Also, there are certain terms and conditions that every TTA should meet before it can be registered.[3] These terms and conditions guide the GIPC in reviewing the TTAs submitted. Some of these conditions include;

  1. The TTA must have a duration of not less than 18 months and not more than 10 years.
  2. The technology being transferred under a TTA should not be one that is freely and easily available in Ghana. The technology should be unique or bespoke.
  3. There must be a clause on the provision by the Transferor of requisite training for the Transferee and its personnel in the effective utilization of the technology.
  4. Every TTA must include a detailed training schedule on the technology which shall guide and be adhered to by the Transferor in the provision of the training for the entire duration of the TTA.
  5. For renewal applications, the duration of a technology transfer agreement must not exceed 5 years.
  6. There should be a forecast of fees to be paid by the Transferee to the Transferor for the duration of the TTA.
  7. The Transferor must provide a full description of the technology and all necessary documentation/information in the English language.
  8. The governing or applicable law to the TTA shall be Ghanaian law.
  9. The TTA should be approved by the regulator of the relevant sector such as the Bank of Ghana, Environmental Protection Agency (EPA), and Gaming Commission among others.
  10. Every TTA shall provide that taxes due on royalties shall be paid by the Transferor.[4]

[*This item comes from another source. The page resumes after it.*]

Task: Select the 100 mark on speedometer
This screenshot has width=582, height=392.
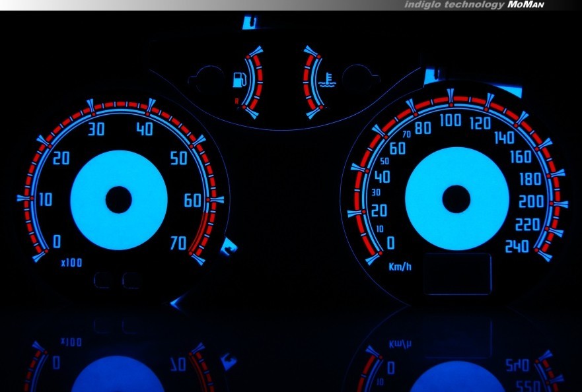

Repartriation of funds under technology transfer agreements

Repatriation of funds is a crucial component of technology transfer agreements. It involves the transfer of profits, royalties, or payments by the Transferee to the Transferor. Repatriation ensures that Transferors receive fair compensation for the use of their technology, intellectual property among others.

In Ghana, as is the case in numerous other nations, the repatriation of funds under a TTA is closely monitored by regulatory bodies and has specific limitations. These restrictions exist to safeguard national interests and foster economic development.

In that vein, the TTA Regulations place some restrictions on the amount of funds that can be transferred under a TTA to the Transferor. It sets out a range of fees that a Transferor can charge for services and technology being provided to or transferred to the Transferee.[5]

These are as follows:

Class of TTA Allowable Fees
Industrial Property 0-6% of Transferee’s Net Sales
Technical Services (including Know-How) 0-5% of Transferee’s Net Sales

Fee for Technical Service/Assistance (including know-how) shall range between 0% to 5% of net sales.

The parties shall have the option of allowing “running” or “lump sum” fee considering the nature of the technical service, its duration and dependence of the transferee on continued foreign technical expertise.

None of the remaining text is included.